A Remembrance Video of Mattie

Thank you for keeping Mattie's memory alive!

Dear Mattie Blog Readers,

It means a great deal to me that you take the time to write and to share your thoughts, feelings, and reflections on Mattie's battle and death. Your messages are very meaningful and help support me through very challenging times. I am forever grateful. As my readers know, I promised to write the blog for a year after Mattie's death, which would mean that I could technically have stopped writing on September 9, 2010. However, like my journey with grief there is so much that still needs to be processed and fortunately I have a willing support network still committed to reading. Therefore, the blog continues on. If I should find the need to stop writing, I assure you I will give you advanced notice. In the mean time, thank you for reading, thank you for having the courage to share this journey with me, and most importantly thank you for keeping Mattie's memory alive.


As Mattie would say, Ooga Booga (meaning, I LOVE YOU)! Vicki



January 30, 2018

Tuesday, January 30, 2018

Tuesday, January 30, 2018 -- 437 weeks ago today.

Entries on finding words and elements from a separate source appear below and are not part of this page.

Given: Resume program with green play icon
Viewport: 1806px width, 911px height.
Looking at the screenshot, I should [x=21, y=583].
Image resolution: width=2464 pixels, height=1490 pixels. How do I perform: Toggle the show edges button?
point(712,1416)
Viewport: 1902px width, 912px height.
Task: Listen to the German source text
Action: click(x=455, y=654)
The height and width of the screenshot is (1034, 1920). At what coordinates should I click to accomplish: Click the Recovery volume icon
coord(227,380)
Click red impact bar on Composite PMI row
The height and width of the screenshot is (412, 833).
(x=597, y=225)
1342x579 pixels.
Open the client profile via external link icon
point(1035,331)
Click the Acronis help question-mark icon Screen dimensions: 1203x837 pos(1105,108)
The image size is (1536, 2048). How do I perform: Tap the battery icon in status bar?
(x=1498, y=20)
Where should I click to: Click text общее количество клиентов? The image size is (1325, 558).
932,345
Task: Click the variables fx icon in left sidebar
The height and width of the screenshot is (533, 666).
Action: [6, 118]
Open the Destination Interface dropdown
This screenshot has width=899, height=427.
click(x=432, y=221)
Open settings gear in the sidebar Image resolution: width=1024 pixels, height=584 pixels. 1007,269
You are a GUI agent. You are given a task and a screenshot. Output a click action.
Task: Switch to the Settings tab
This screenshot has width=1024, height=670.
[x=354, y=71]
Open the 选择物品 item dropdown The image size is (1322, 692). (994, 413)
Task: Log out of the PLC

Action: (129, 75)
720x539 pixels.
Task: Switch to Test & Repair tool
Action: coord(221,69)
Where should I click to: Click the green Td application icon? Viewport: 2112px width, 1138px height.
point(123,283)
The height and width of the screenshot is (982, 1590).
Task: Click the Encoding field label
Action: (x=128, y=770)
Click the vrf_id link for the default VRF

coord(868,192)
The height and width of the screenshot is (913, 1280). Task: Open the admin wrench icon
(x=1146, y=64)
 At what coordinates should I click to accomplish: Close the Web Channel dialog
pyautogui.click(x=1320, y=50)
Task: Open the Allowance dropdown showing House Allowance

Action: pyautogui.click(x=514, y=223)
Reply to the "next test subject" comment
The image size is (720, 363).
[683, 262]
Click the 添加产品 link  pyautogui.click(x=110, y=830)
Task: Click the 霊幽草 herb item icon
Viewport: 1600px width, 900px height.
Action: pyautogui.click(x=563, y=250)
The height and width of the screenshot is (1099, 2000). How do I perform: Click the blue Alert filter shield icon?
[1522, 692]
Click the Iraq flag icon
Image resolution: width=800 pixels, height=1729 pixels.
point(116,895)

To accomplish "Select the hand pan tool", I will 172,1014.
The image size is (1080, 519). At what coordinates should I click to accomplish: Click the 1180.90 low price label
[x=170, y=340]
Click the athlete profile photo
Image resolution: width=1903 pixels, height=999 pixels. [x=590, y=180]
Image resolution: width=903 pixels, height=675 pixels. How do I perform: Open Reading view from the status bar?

Tonight's picture was taken in November of 2002. Mattie was seven months old and as you can see sitting with me on the couch. We started reading to Mattie at a young age and he certainly loved the pictures and hearing me tell a story. Mattie had some favorite books, one of which was Goodnight Moon. Peter and I read this SO often, we almost had it memorized!


Quote of the day: But, instead of what our imagination makes us suppose and which we worthless try to discover, life gives us something that we could hardly imagine. ~ Marcel Proust


It seems to me that life gives us a whole lot of "somethings that we could hardly imagine." In the past few days, or I should say weeks, I have heard one nightmare cancer story after the other. I do think this clouds your mind and spirit after a while. I find ironically that I can help other families whose child has cancer. But when it comes to cancer impacting people I personally know, well this truly is different. Helping others that I don't know, is a satisfying feeling, and I find being one step removed, protects me from actually living the journey with them. However, when it's someone I know, I can visualize everything from how the person will react, and truly the day to day management of the disease. In these moments, of course I think about Mattie and what he endured. Not to mention us. Yet I remind myself that Mattie's journey has to be for a reason, and the reason is that I can personally assist others in ways that others can't! When people are running away, I tend to be walking toward!


I end tonight's posting with The Blue Moon! I literally saw this moon tonight, after leaving my friend's home. A close friend who was just diagnosed with cancer. I view this as a Mattie sign!!!